Experts say that these bills could make these companies completely unaccountable to the public. Mindy Kursban, executive director and general counsel for Physicians Committee for Responsible Medicine. “Questions regarding the role of the food industry in our nation’s obesity epidemic are just now being brought to light. Rather than immediately absolve the entire industry of all potential liability, we should learn more about how they have contributed to this public health crisis," she said.

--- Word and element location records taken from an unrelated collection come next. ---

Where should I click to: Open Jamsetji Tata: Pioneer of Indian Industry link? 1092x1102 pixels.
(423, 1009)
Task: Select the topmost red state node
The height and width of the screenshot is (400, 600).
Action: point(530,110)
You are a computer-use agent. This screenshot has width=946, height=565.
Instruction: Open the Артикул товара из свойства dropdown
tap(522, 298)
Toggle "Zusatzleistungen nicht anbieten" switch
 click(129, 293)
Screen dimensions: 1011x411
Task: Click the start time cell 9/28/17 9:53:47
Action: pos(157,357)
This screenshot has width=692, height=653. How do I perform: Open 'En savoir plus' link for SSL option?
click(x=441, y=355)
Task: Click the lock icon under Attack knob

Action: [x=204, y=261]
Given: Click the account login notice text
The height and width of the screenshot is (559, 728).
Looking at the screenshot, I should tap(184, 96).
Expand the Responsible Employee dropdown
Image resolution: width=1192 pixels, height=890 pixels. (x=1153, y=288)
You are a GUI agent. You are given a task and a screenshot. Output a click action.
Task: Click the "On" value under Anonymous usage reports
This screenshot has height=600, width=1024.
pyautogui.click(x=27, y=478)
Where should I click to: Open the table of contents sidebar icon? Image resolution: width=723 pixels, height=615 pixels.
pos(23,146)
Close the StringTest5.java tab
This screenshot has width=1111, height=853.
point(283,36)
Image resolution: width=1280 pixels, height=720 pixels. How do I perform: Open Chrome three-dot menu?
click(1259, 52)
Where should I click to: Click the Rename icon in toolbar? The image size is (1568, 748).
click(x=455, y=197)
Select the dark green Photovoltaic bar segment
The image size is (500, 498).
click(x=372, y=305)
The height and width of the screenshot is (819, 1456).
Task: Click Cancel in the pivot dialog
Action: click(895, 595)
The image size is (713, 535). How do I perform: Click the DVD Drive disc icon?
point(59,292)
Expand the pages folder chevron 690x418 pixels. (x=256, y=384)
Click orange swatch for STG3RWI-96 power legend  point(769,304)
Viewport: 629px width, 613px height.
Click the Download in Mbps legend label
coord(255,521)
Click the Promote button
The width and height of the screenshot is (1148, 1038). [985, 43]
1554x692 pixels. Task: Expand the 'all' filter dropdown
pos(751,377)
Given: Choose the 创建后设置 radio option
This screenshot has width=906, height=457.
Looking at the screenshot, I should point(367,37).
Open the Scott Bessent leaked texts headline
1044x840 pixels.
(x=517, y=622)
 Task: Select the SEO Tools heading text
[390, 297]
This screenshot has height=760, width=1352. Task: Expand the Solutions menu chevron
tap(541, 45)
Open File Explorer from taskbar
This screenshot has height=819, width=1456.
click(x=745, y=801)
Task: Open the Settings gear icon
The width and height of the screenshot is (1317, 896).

Here is the restaurant-industry lobbying group, the Center for Consumer Freedom:
A cabal of fat-cat trial lawyers are poised to launch an onslaught of frivolous lawsuits to cash in on our diet. From restaurants and food producers, to doctors, schools,
and even parents, no target is too big or small for these sharks who see dollar signs where the rest of us see dinner. Their strategy is clear: In order to woo a jury into dismissing any vestige of common sense, they have to shift the blame for America's allegedly burgeoning bellies away from a lack personal responsibility and onto those with the deepest pockets.
If I were faced with a level-headed advocate for carefully crafted tort reform laws, the economist in me might be forced to acknowledge certain points. Lawsuits are not an ideal vehicle for progress on this issue. In an environment of adequate access to fast food ingredient and nutrition information, the sound economic point of view might favor relying on consumers to protect their own interests.

But the same restaurant industry that is ramming these corporate shield laws down the public's throat, prematurely, is also trying to smoosh any effort to seek fast food restaurant labeling. I am sure you would rather see a good compromise on the table, as I would. But the bills being enacted now are a dreadful example of lawmaker obedience to big business commands rather than the public interest. You may want to check your own state's status and take action to make sure your state isn't next.